### Task to complete
Quote the part of the items that opens with the line containing "Task: Click the インデックス変更 value field" and runs through the end of the items, leaving the pictures out.

— START Available records —

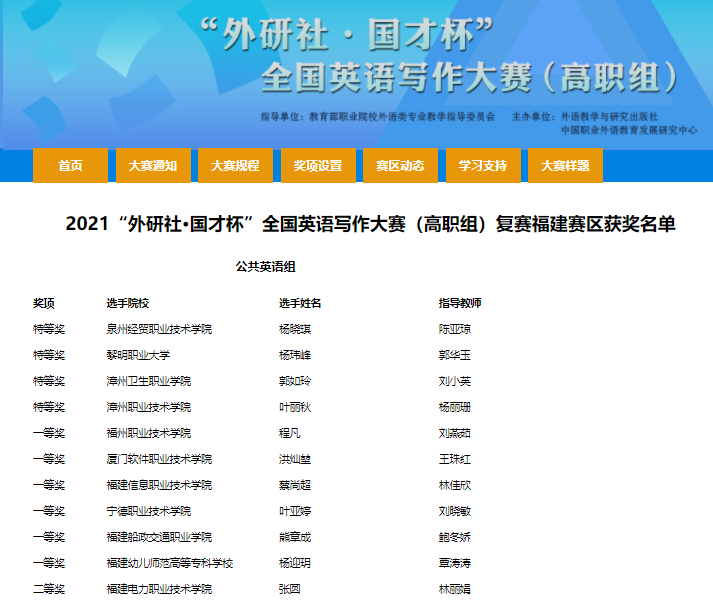Click the 选手院校 column header

point(128,303)
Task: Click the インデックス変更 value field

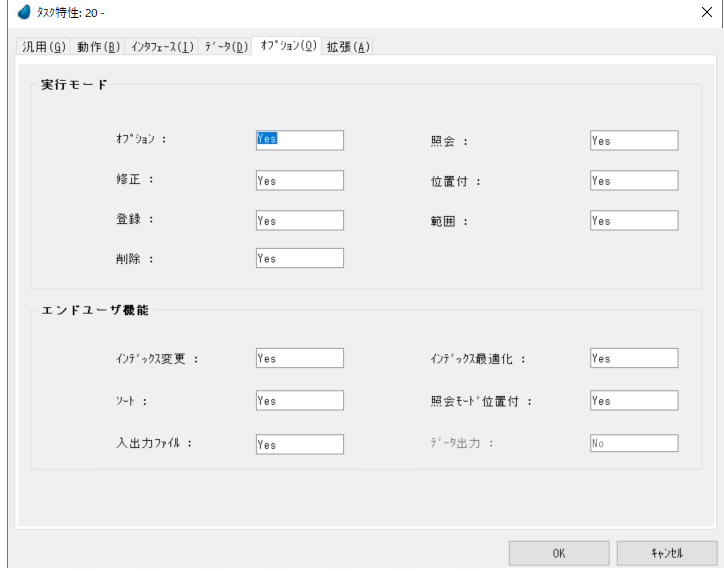Action: point(299,358)
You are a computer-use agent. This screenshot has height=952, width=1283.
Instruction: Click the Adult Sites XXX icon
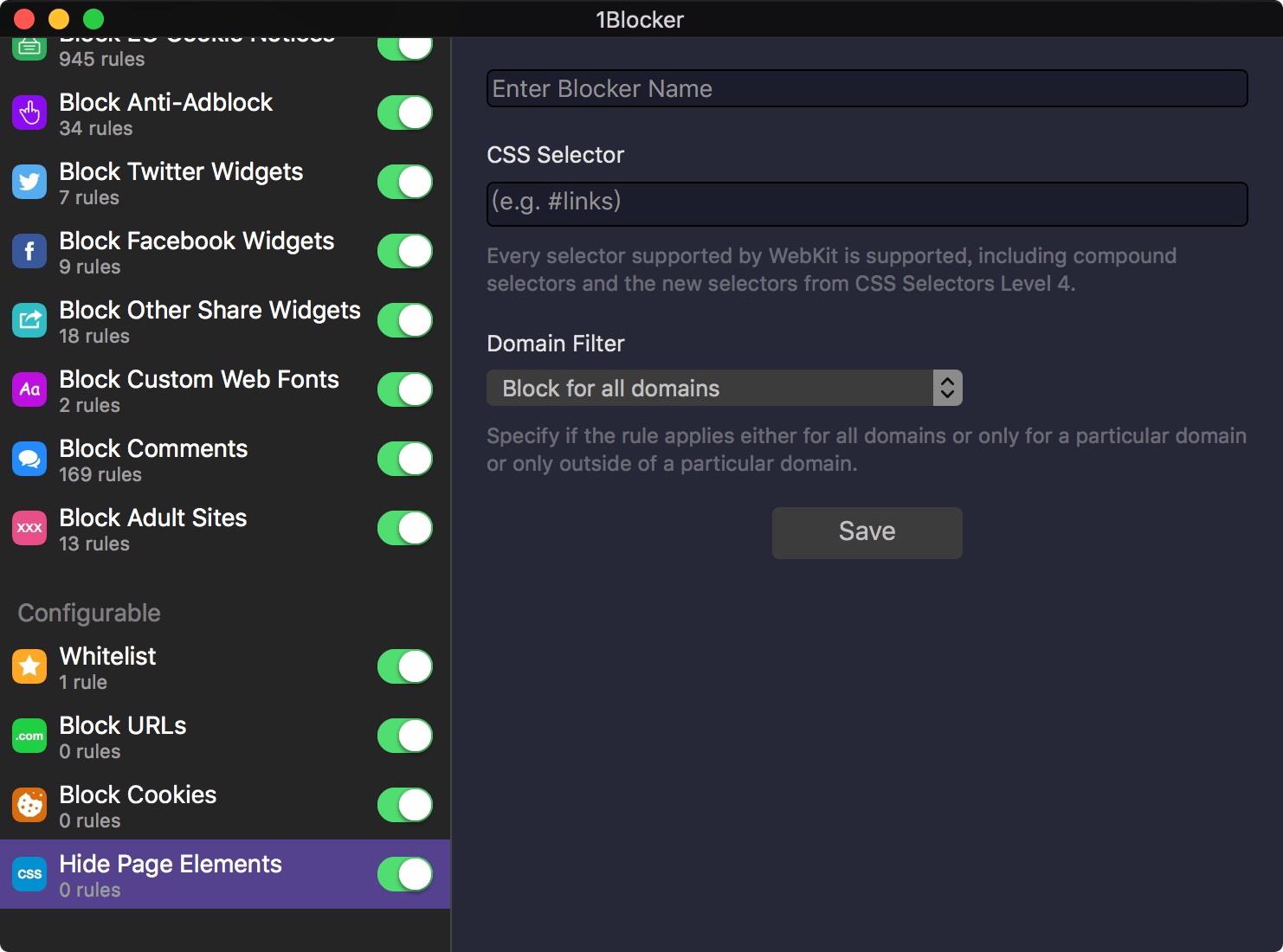29,528
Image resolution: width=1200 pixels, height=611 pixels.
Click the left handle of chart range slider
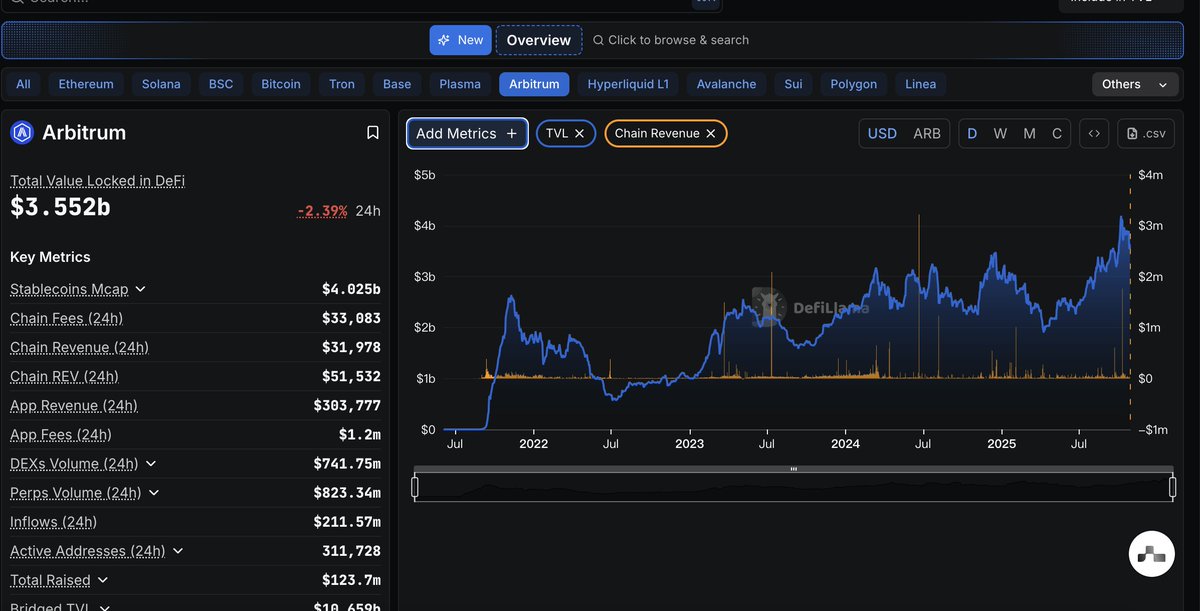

— END Available records —

### Exercise solution
Task: Click the インデックス変更 value field

Action: point(299,358)
You are a computer-use agent. This screenshot has height=952, width=1283.
Instruction: Click the Adult Sites XXX icon
29,528
Image resolution: width=1200 pixels, height=611 pixels.
Click the left handle of chart range slider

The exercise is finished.